DAGOREPORT - CHI L’HA VISTO? ERA DIVENTATO IL NOSTRO ANGOLO DEL BUONUMORE, NE SPARAVA UNA AL…
Elisabetta Ambrosi per il “Fatto quotidiano”
Ma chi l’ha detto che gli uomini vengono da Marte e le donne da Venere? E soprattutto che per la donna, nel sesso, conti soprattutto l’immaginazione, mentre per l’uomo l’ossessione sarebbe tutta in quel gesto meccanico, riempire quel buco coperto da un triangolino peloso posando nel frattempo le mani su qualcosa di corposo?
Può capitare, invece, che i due generi convergano verso un identico desiderio di sesso scatenato, il cui ingrediente principale è per entrambi soprattutto uno: il corpo così come mamma l’ha fatto. La scoperta dell’inusitata convergenza non la troverete però su Playboy, né su Godiamocela.com o Pornorama, ma sulla rivista filosofica per antonomasia, quella su cui si discetta, normalmente, di fede e ragione, etica e politica, e cioè Micromega.
Che nel numero di luglio pubblica un altissimo dialogo – che fa impallidire quello tra direttori di giornali e papi di turno Rocco Siffredi e Roberta Torre, una delle registe italiane unite dal progetto “Le ragazze del porno” (il cui manifesto, sulla falsariga di quello della regista svedese Mia Engberg, annovera i seguenti slogan: “Difendi il diritto di essere arrapata”, “Una buona ragazza è una cattiva ragazza”, “Sconce quanto ci pare” e soprattutto “Combatti il vero nemico”, che non è il sesso mostrato).
Insomma, sostengono Roberta e Rocco, basta con la bizzarra idea per cui le donne preferirebbero l’erotismo o al massimo il soft porno, mentre gli uomini il porno e basta.

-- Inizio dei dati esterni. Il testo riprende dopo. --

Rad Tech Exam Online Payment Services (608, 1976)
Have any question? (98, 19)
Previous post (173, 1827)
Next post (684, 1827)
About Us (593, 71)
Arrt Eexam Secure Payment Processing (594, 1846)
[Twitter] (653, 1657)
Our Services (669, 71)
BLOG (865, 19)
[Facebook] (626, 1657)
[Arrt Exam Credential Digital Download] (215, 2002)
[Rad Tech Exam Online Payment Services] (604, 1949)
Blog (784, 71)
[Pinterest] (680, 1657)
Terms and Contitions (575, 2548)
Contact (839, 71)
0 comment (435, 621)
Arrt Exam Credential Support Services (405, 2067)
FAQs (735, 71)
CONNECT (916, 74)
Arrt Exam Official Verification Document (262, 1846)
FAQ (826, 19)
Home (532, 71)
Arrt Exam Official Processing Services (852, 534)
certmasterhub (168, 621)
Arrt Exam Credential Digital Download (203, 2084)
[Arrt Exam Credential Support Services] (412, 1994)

O con l’immarcescibile convinzione che l’orgasmo femminile sia frutto di un mix tra romanticismo, letture, potere della mente e pensieri complessi , mentre quello maschile sarebbe l’esito di un (non) pensiero “diretto, grezzo, povero”. In breve, da un lato il sentimento, dall’altro l’istinto; da un lato il cervello, dall’altro il pisello.
Al contrario, discettano i due, “il corpo comanda” in tutti i sensi e per entrambi i generi, anzi decisamente oltre i generi. Il che comporta buone e cattive notizie. Cattive perché, spiega ad esempio Roberta, a novant’anni una donna può essere magari erotica ma difficilmente fare sesso, e perché le dimensioni, quelle dei maschi, contano eccome (e chissà che questa storia dell’importanza dell’immaginazione non sia un’ideologia costruita a uso e consumo dei più sfortunati).
Ma anche buone, perché si scopre che il non detto che le donne vogliono è soprattutto questo: “Entra nella mia testa, fa del mio corpo quello che vuoi”. Nessun elogio del sesso meccanico, convergono i due, né tantomeno quello reso duro da “diecimila pillole, pillolette e punturine”, ma un sesso che conduca all’abbandono. Quello vero, nudo, urlato, sul serio liberato, e che infatti è ostacolato oggi come ieri che ormai anche i ragazzini caricano video hard su You Porn.
“La verità è che esistono mille limitazioni culturali”, mentre resistono ancora atavici tabù: prendi quello, ad esempio, del sesso durante le mestruazioni. “Non si può dimenticare che il corpo della donna si porta dietro anche questi fardelli”, spiega con pathos biblico Rocco. E magari fare come l’uomo “comune”, che “non vuole una moglie troia, ma la desidera a comando” e se la svigna quando, appunto, si tratta di giocare sporco. E cioè il corpo usarlo davvero.
La vergogna, invece, andrebbe riservata a ben altro: meglio provarla di fronte a “ragazzini che annegano o muoiono di fame” (Rocco)”, perché “la vergogna resta legata alla violenza” (Roberta). Di certo, “non può riguardare una condizione di nudità né tantomeno un atto sessuale”.